1. End of Pandemic – The pandemic is predicted to slow down as vaccine news has come out by companies such as Pfizer and Moderna. These companies have predicted a 90% and 94% success rate respectively. This news is very good for long-term investors and even short-term traders, as it removes a very big uncertainty – lockdowns. Lockdowns resulted in the loss of more than 35 million jobs and brought certain industries to a standstill, such as travel, retail, and transportation according to the Wall Street Journal. Therefore, the end of the pandemic can mean a new bull run for the stock market in 2021 when the world can go back to some semblance of normalcy.
2. Stimulus Package – A stimulus package could not be reached prior to the election due to disagreements between the democratic house and the republican senate. However, now with a new Biden administration, it is predicted that the stimulus talks will come back to the table. This is also a result of the FED advising the government that stimulus is required otherwise the economy will face a very long and difficult path to recovery. A stimulus package is always good news for the stock market as it increases spending and investments.
3. Cyclical Stocks – Cyclical stocks that faced a difficult ordeal during the pandemic are forecasted to rise in 2021, these industries include airlines, hotels, retail, automakers, and restaurants. 2021 with positive vaccine news can result in the rise in these stocks which can propel the entire market for growth.
1. Bull Run – The stock market bull that resulted from March can be a big indicator that another big correction is looming in 2021. The stock market like the business cycle also follows a path of ups and downs with uncertainty. Therefore, most bull runs especially those that have continued for an extended period see a correction with profit-taking and change in market sentiment.
2. Uncertainty – The Stock market is extremely erratic and volatile, this can be seen in the recent months where technical and fundamental indicators have indicated a downturn or reduction in market indexes. However, irrespective of what the indicators predicted, the market has been rising, and a reason for this is the increased retail investing taking place on applications like Robinhood, which allows for free trading. As a result of a surge in retail investing, it is hard to predict the outcome and growth in 2021.

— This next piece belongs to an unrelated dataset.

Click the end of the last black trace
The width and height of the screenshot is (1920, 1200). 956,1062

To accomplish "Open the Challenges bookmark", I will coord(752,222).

In conclusion, there are several advantages and disadvantages of investing in the stock market and the real estate market. In the real estate market, you can benefit from a low-interest rate environment with several homes to choose from as there are several individuals trying to sell. However, prices have not fallen as much as expected and lenders have become stricter in their mortgage applications as there is an increased risk of default. The stock market has some great opportunities with the pandemic ending, and a stimulus package being considered, but it does have a lot of uncertainty as a result of retail investors and the current bull market. Therefore, the decision depends on your financial needs, if you have lots of savings and are looking for a long-term horizon then the real estate market might be the way, whereas if you have a higher risk tolerance and want short-term gain the volatile stock market will be the better option. Whichever you do decide, always do your due diligence in investments be it stocks or real estate!